JAKARTA, Radar Bromo-Perekonomian di wilayah kerja (Wilker) Bank Indonesia Malang mencatatkan pertumbuhan sebesar 5,82 persen (yoy) pada triwulan II 2025.
Angka ini lebih tinggi dibandingkan triwulan sebelumnya yang tumbuh 5,00 persen (yoy).
Pertumbuhan tersebut bahkan melampaui Jawa Timur yang berada di angka 5,23 persen serta nasional sebesar 5,12 persen pada triwulan II.
“Ini patut disyukuri, khususnya bagi masyarakat yang tinggal di wilayah kerja BI Malang,” ujar Deputi Kantor Perwakilan BI Malang, Dedi Prasetyo.
Dedi menjelaskan, dari sisi pengeluaran, pertumbuhan ekonomi Wilker BI Malang masih didorong oleh konsumsi rumah tangga dengan kontribusi terbesar, yakni 64,8 persen, tumbuh 4,65 persen (yoy).
Kemudian Pembentukan Modal Tetap Bruto (PMTB) atau investasi, berkontribusi 29,8 persen dengan pertumbuhan signifikan 5,77 persen (yoy).
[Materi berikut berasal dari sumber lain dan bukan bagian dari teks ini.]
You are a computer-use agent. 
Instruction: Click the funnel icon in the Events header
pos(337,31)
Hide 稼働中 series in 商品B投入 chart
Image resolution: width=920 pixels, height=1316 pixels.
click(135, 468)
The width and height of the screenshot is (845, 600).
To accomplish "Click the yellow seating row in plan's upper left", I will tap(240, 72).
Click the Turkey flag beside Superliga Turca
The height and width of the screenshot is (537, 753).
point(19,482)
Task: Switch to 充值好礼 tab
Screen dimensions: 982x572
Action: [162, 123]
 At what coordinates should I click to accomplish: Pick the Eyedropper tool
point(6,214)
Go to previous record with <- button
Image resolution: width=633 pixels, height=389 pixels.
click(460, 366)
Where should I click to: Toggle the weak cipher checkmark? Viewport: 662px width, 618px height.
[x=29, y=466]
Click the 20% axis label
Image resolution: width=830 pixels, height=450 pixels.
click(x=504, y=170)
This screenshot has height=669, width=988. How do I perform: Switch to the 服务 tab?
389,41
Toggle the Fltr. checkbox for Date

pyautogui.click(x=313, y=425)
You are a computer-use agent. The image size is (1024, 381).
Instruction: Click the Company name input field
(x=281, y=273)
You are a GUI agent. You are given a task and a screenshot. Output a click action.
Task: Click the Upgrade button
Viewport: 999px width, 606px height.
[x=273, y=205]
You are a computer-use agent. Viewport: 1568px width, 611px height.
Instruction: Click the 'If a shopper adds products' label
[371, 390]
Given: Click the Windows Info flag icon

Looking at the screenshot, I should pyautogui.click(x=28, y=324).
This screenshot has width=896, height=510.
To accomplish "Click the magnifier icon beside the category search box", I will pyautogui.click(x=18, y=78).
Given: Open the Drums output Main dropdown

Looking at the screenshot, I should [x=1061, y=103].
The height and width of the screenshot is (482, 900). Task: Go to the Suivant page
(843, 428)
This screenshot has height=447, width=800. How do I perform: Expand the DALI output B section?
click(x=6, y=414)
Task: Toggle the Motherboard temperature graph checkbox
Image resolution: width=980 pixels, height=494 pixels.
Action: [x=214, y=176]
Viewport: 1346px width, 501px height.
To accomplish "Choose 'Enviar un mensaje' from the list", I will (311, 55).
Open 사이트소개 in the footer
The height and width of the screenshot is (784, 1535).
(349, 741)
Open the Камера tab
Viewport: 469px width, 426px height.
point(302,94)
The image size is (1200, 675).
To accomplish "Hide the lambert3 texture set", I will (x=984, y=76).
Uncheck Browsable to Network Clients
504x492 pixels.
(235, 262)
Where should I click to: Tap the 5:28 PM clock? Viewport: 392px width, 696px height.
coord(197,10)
Angka ini jauh lebih tinggi dibandingkan triwulan I yang hanya 2,43 persen.
“Sementara dari sisi sektoral, pertumbuhan didukung oleh sektor sekunder dan tersier, meski sektor primer mengalami moderasi,” jelasnya.
Dedi mengatakan, secara lebih rinci, hampir seluruh daerah di Wilker BI Malang mencatatkan pertumbuhan positif.
Kota Malang, tumbuh 6,37 persen. Naik dari 5,07 persen di triwulan I, ditopang sektor sekunder dan tersier.
“Kemudian, Kabupaten Malang tumbuh 5,96 persen. Triwulan sebelumnya 5,02 persen. Kenaikan ini didorong sektor sekunder,” katanya.
Sementara itu pertumbuhan Kota Batu melambat ke 4,70 persen. Turun dari 5,02 persen, tertekan oleh sektor primer (PHR) dan jasa.
“Kota Pasuruan tumbuh 5,71 persen, naik dari 4,56 persen. Serta Kabupaten Pasuruan tumbuh 5,74 persen, naik dari 5,02 persen ” katanya.
Kemudian Kota dan Kabupaten Probolinggo mencatatkan pertumbuhan positif. Kota Probolinggo tumbuh 5,61 persen dari sebelumnya 4,93 persen.
“Kabupaten Probolinggo tumbuh 5,25 persen, naik dari 4,84 persen,” katanya.
Meski pertumbuhan ekonomi positif, setiap daerah di Wilker BI Malang menghadapi tantangan berbeda.
Permasalahan pengangguran masih menjadi masalah yang paling banyak dihadapi. Berdasarkan data Badan Pusat Statistik (BPS) tahun 2024 Tingkat Pengangguran Terbuka (TPT) masih cukup tinggi.
Diantaranya Kota Malang 6,10 persen, Kabupaten Malang 5,13 persen dan Kabupaten Pasuruan 5,02 persen. Sementara dari sisi kemiskinan, tantangan terbesar di Kabupaten Probolinggo, yang berada di angka 16,45 persen.
“Tingkat kemiskinan tinggi di Kabupaten Probolinggo, bisa jadi disebabkan oleh pendapatan atau upah pekerja yang belum mencukupi,” ungkap Dedi.